Start with substitutability and store formats
A strong local-market definition often begins with a simple question: which retail formats do customers really consider alternatives in the area being analysed? That is the logic that should drive the choice to group or separate formats.
In practice, a robust method avoids both excessive aggregation and artificial over-refinement. The right level is not the one that produces the neatest table, but the one that stays coherent with demand-side behaviour and is defensible to an external reader.
- identify genuinely comparable retail formats
- state clearly who is in and out of scope
- keep the logic defensible without over-segmenting
Finding the right level of granularity
A market that is too narrow tends to exaggerate concentration. A market that is too broad wipes out the zones where the parties truly meet. The right granularity therefore requires balance: it should reflect plausible customer choices rather than analytical convenience.
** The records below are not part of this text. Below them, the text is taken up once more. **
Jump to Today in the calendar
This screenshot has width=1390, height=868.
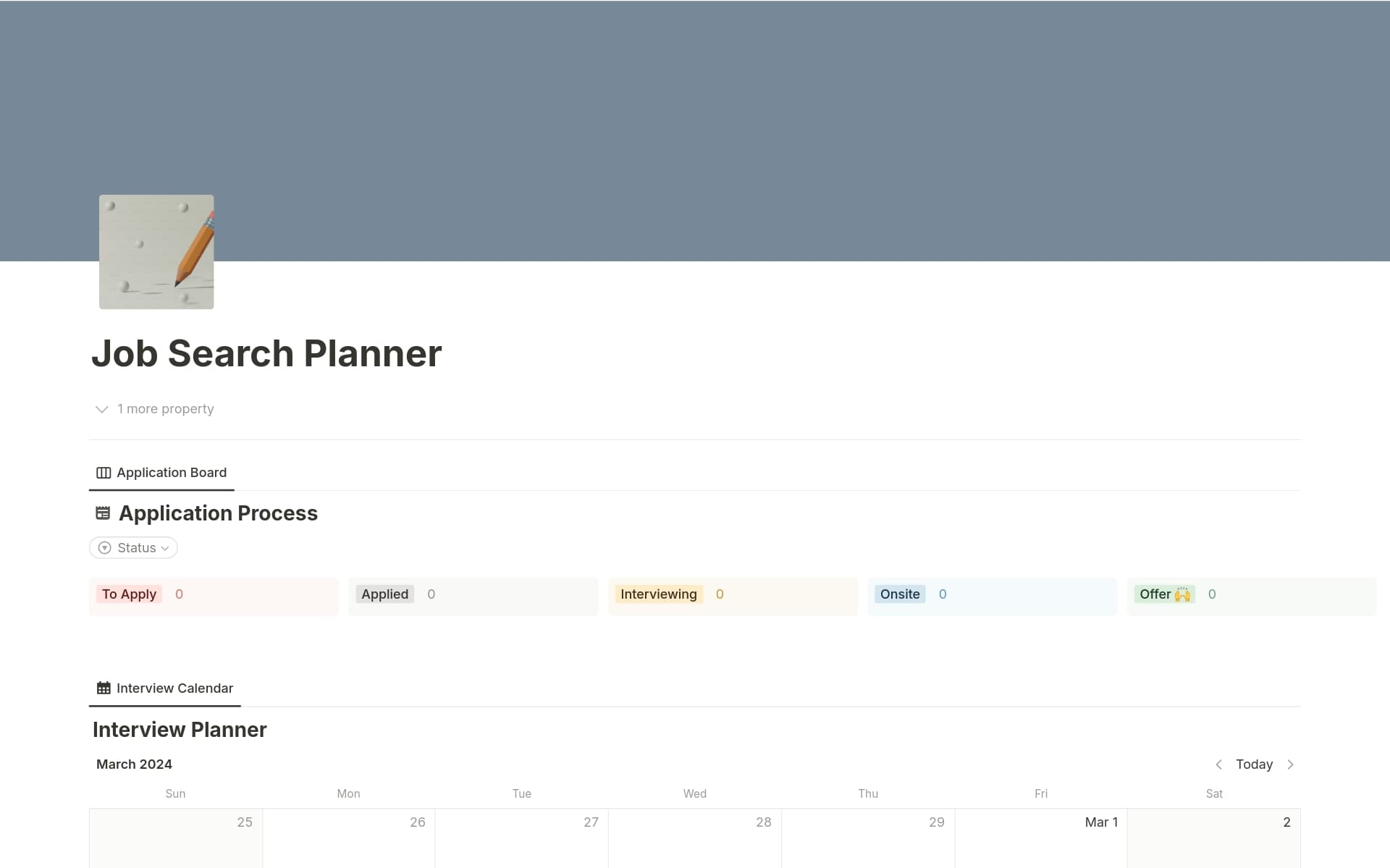[1254, 764]
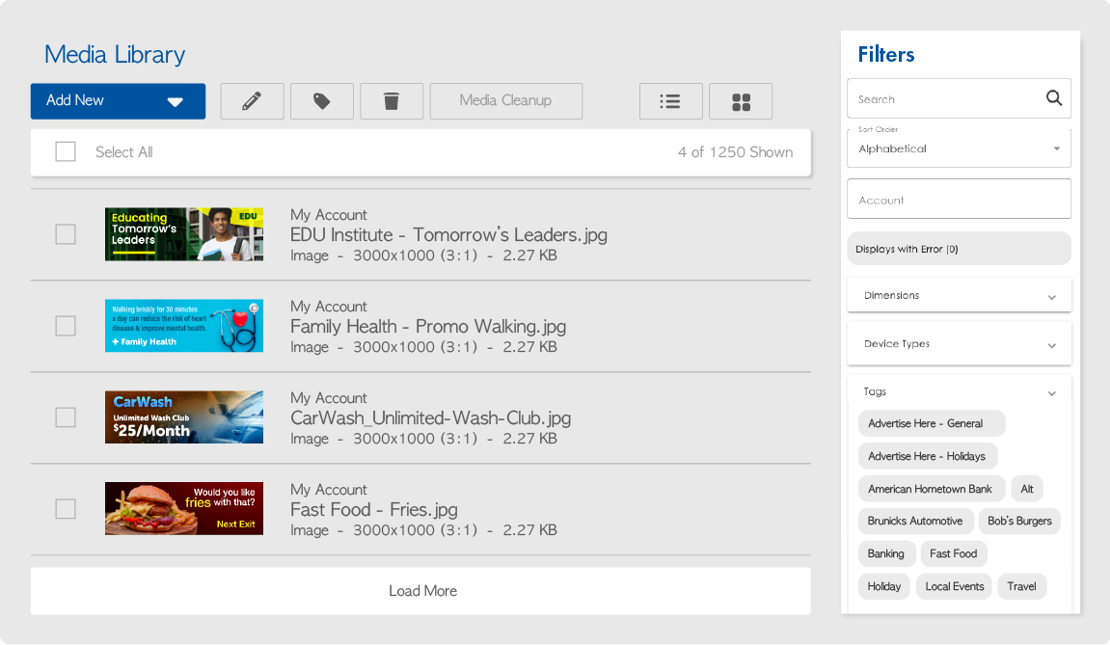Screen dimensions: 1110x645
Task: Expand the Device Types filter
Action: [958, 344]
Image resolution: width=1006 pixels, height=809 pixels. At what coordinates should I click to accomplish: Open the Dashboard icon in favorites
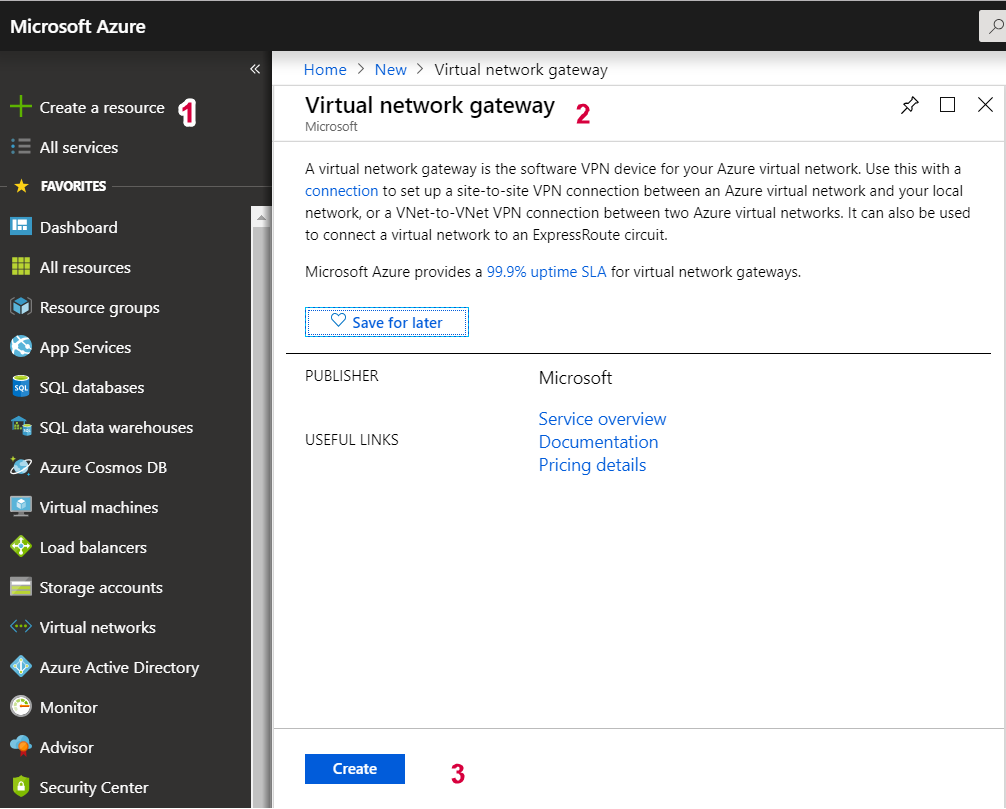[x=21, y=227]
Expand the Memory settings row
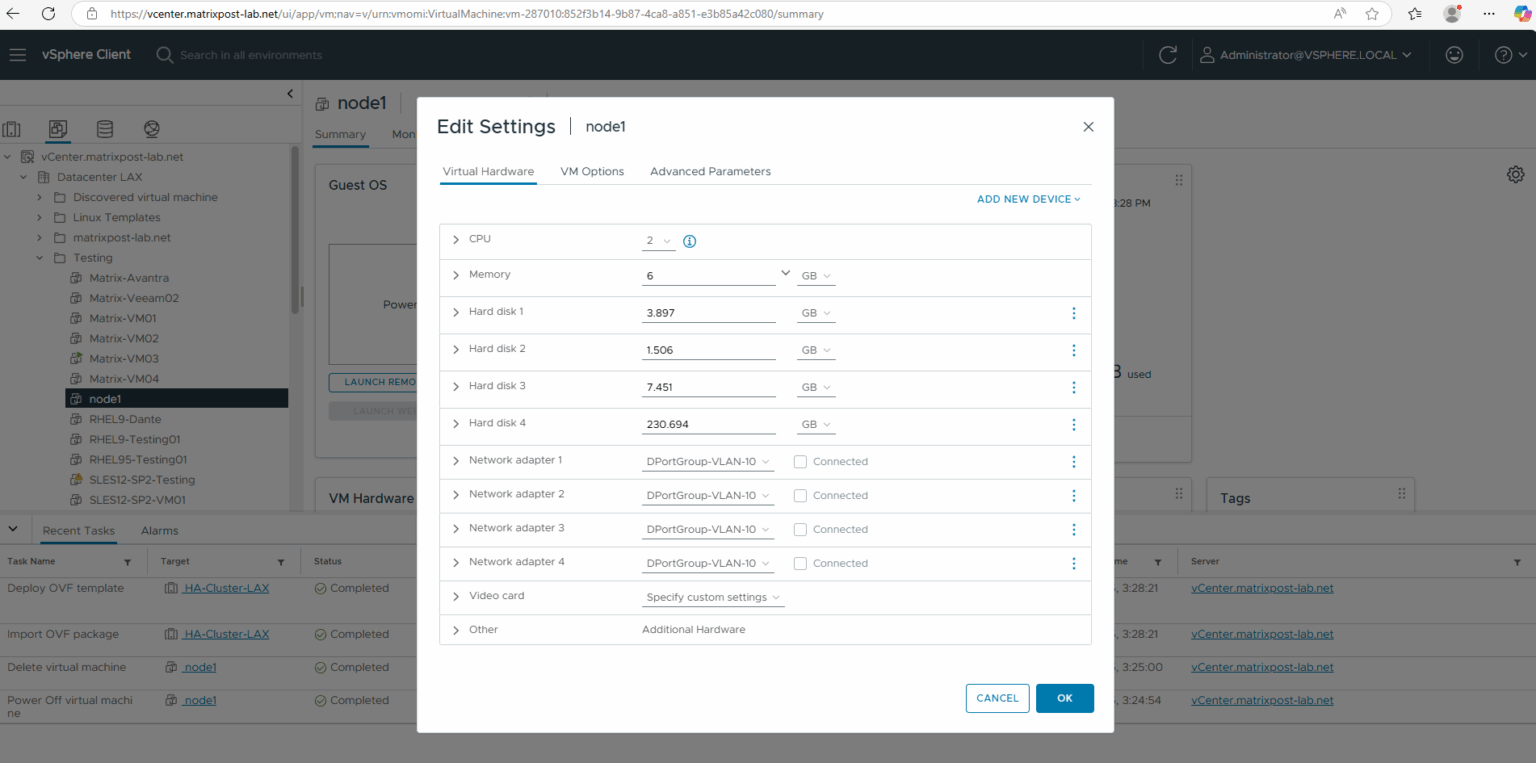 coord(455,274)
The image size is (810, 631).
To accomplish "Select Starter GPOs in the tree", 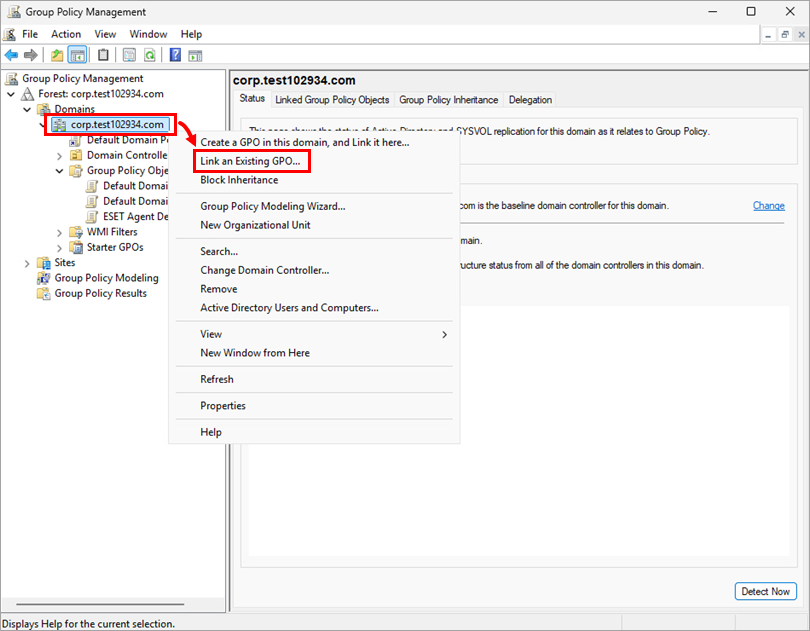I will pyautogui.click(x=114, y=247).
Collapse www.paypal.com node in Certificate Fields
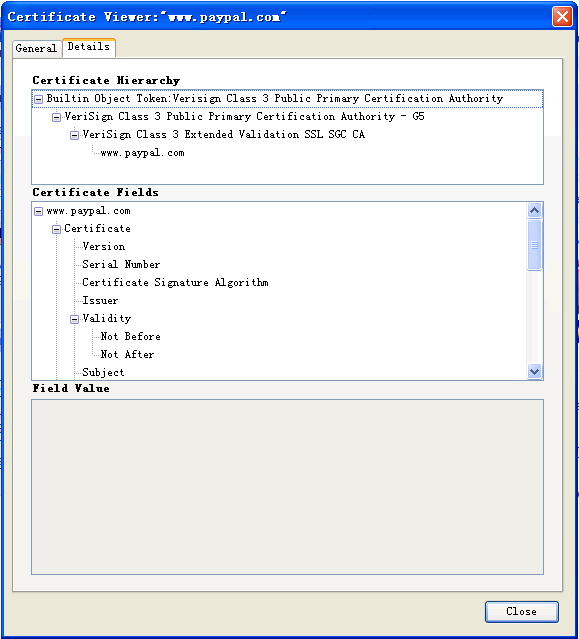Screen dimensions: 579x639 (38, 212)
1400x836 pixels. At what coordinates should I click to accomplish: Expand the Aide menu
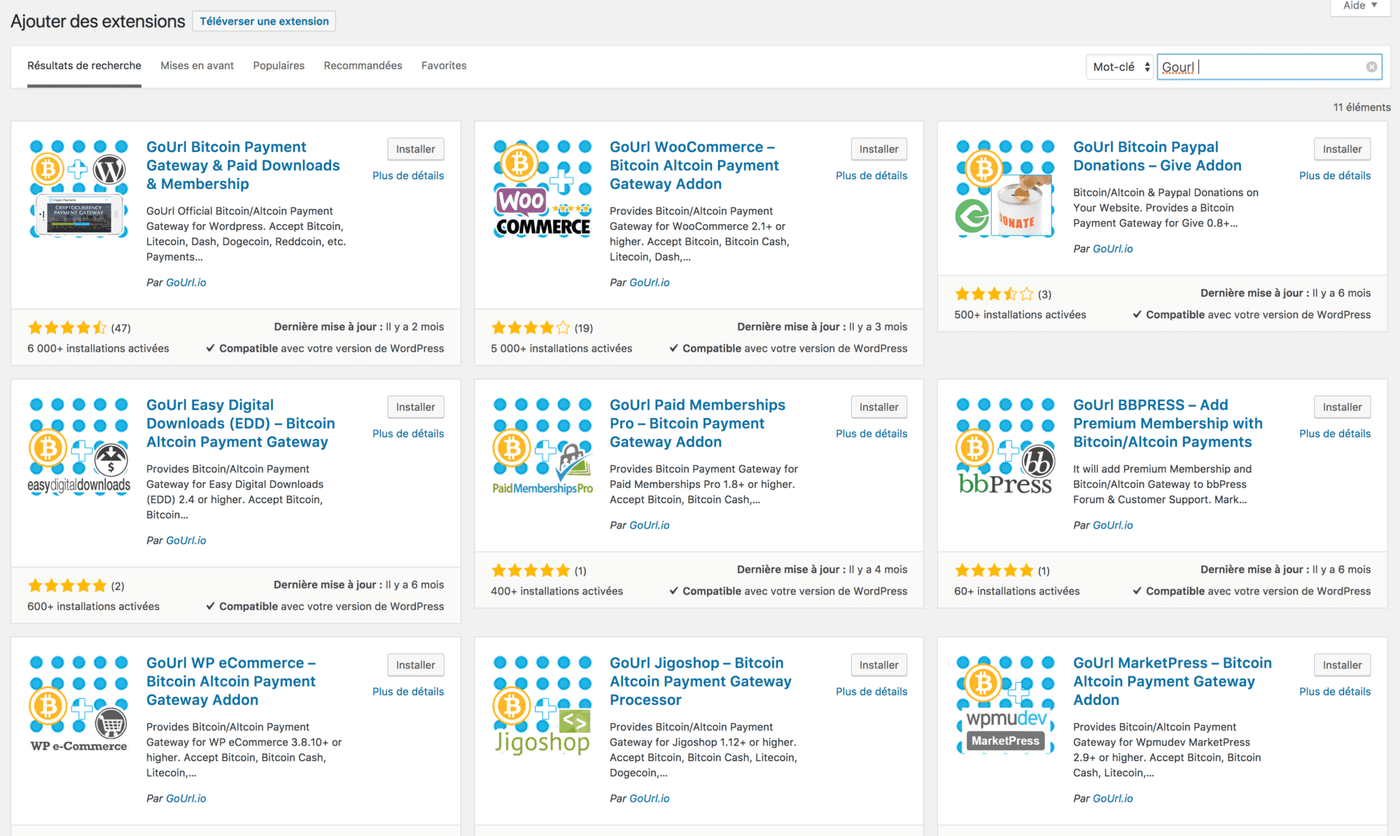tap(1358, 6)
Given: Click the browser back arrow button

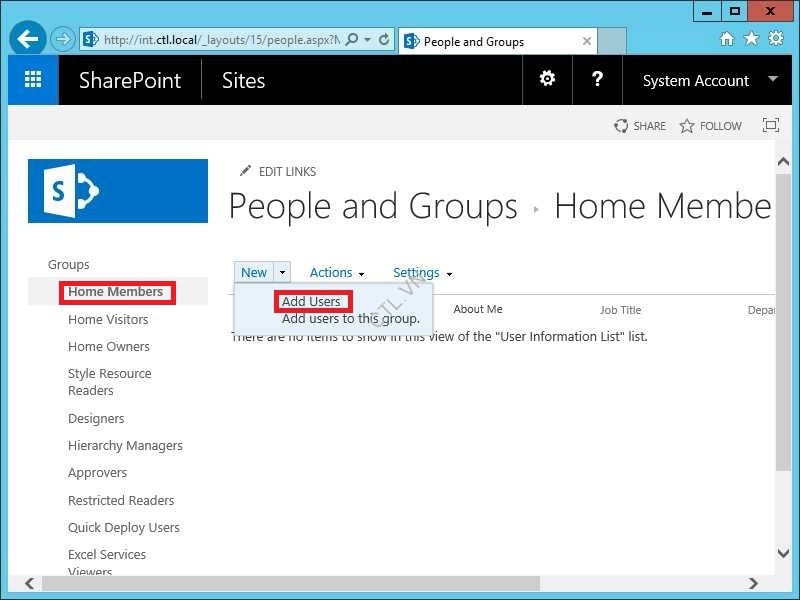Looking at the screenshot, I should [27, 40].
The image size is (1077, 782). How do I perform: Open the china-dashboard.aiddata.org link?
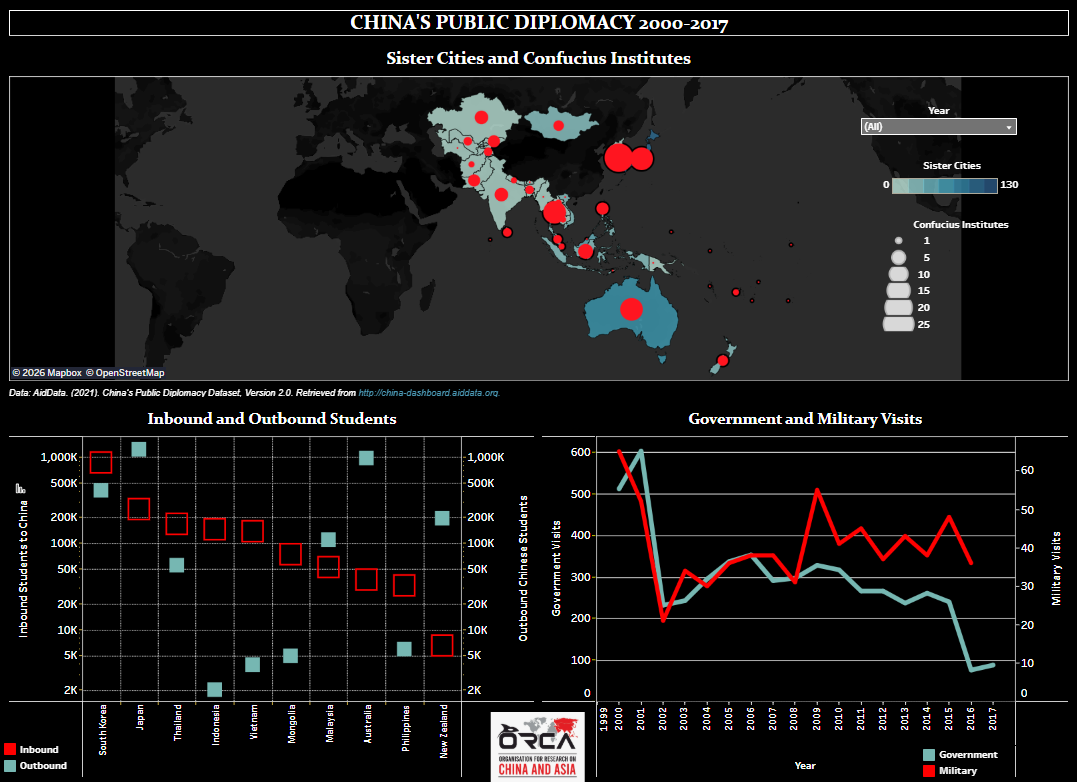point(428,393)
In practice, that often means testing multiple local hypotheses, comparing their coherence and preserving the reasoning behind the chosen perimeter. That ability to compare alternatives is what makes the approach more serious than a one-shot definition.
Document a defendable chain of reasoning
Relevant-market definition becomes stronger when it is presented as a logical chain: starting assumption, formats in scope, geographic perimeter, comparable actors and economic rationale. That structure makes the analysis easier to read and reduces the sense of arbitrariness.
It also improves teamwork. Once each judgement call is traceable, teams can refine the perimeter without losing the file's overall coherence.